Since the Libor fixing scandal hit the news there has been a great deal of political manoeuvring over the type of inquiry that should take place. On Thursday evening the Government won the day and initially at least, a parliamentary committee will conduct the inquiry.
However, the role of the FSA seems to have been missed during the political debate. Much of the discussion has centered on a culture that puts profit before everything and which led directly to various scandals, such as payment protection insurance misselling, interest rate swaps and now Libor-fixing. If such a culture exists it has developed and thrived under the eye of the FSA since 2001.
When FSMA came into being in December 2001, it was hailed by the Government as a new all-powerful statutory regulator with sweeping powers to really make its mark.

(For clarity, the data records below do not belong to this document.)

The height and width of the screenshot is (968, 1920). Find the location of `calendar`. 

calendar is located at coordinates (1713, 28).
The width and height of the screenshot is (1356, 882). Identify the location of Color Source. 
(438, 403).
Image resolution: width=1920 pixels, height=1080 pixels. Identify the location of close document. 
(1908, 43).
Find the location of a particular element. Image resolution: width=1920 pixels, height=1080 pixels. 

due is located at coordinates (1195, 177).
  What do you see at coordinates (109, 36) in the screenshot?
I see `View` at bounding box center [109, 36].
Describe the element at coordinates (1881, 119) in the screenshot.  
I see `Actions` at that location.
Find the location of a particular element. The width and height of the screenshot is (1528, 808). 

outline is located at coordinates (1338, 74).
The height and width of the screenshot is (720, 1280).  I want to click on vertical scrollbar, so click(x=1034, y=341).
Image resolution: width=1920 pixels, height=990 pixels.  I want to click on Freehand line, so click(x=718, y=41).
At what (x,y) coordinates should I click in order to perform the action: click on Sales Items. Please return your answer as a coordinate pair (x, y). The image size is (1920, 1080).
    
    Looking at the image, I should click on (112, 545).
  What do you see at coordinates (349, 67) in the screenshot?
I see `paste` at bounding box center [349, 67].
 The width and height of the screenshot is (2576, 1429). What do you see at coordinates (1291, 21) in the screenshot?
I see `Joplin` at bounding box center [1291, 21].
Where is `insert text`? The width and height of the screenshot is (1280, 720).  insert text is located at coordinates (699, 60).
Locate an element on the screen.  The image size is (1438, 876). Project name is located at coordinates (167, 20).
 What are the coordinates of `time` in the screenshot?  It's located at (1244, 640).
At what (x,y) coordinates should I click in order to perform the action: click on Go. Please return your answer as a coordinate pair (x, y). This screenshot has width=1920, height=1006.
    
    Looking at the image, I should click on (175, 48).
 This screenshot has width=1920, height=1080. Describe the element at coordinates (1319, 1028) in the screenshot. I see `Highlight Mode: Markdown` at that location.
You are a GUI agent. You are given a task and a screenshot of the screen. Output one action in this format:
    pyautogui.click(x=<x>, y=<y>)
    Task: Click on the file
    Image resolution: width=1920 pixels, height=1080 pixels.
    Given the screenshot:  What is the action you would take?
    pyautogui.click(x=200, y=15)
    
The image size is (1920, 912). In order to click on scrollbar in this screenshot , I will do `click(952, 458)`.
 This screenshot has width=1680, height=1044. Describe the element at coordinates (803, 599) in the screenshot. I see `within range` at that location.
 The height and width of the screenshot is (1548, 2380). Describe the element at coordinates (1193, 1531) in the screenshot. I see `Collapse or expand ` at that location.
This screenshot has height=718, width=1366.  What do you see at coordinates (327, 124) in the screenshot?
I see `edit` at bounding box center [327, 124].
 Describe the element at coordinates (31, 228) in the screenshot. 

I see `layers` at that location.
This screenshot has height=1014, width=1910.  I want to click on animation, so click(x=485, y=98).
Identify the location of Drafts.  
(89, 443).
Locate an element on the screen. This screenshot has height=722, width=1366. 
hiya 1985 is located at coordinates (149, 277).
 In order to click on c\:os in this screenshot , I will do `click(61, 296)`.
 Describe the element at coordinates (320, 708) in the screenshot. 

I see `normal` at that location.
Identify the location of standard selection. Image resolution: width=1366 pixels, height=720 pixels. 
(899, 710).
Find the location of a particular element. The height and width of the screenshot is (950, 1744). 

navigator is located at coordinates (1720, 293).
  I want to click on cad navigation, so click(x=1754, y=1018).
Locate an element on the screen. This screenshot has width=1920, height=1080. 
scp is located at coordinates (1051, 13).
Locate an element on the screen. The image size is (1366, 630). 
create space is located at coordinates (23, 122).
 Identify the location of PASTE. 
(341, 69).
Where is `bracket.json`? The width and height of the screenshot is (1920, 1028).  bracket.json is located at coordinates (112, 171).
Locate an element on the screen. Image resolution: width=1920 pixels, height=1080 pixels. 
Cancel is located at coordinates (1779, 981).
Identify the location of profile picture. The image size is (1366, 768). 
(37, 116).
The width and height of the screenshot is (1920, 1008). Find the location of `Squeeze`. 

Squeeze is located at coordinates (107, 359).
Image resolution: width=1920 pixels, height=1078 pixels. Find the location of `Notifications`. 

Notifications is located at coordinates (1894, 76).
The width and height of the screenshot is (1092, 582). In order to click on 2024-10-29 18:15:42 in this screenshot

The powers granted to the FSA under FSMA are wide. There is no question in my mind that the failure of the FSA to regulate the banking sector effectively is not a case of the regulatory structure being wrong.
It is more a case of political interference (the explicit encouragement of light touch regulation in the section of the financial services industry which has done the most damage) and incompetence of the FSA itself and the management team. It had all the powers it needed to do the job properly, it just singularly failed to do so.
The FSA has a web page on its thematic work which “involves analysing a particular product, market or practice to see if there are widescale issues that we need to act on”.
The FSA should have been doing thematic work on the banking sector to nip any corrosive culture in the bud. Instead, if you look at the thematic work it has done it includes insurance comparison websites, work on financial promotions and investments for children.
It smacks of the FSA doing the easy things rather than tackling the big jobs.
So where does this leave us? We may have a new regulatory structure on the horizon but most of the staff will simply transfer over from the FSA and I do not consider there was that much wrong with the structure anyway.
This is really quite worrying – we could be sleepwalking into another decade or more of regulatory failure.
Also, shouldn’t the inquiry that is to take place include as one of its main terms of reference the role and failure of the FSA in dealing with any corrosive banking culture.
It is time that the FSA was put under the spotlight and made to face up to its own dismal failings. In doing so, maybe there is a chance that things may change for the better. Otherwise, we will be back here again before we know it.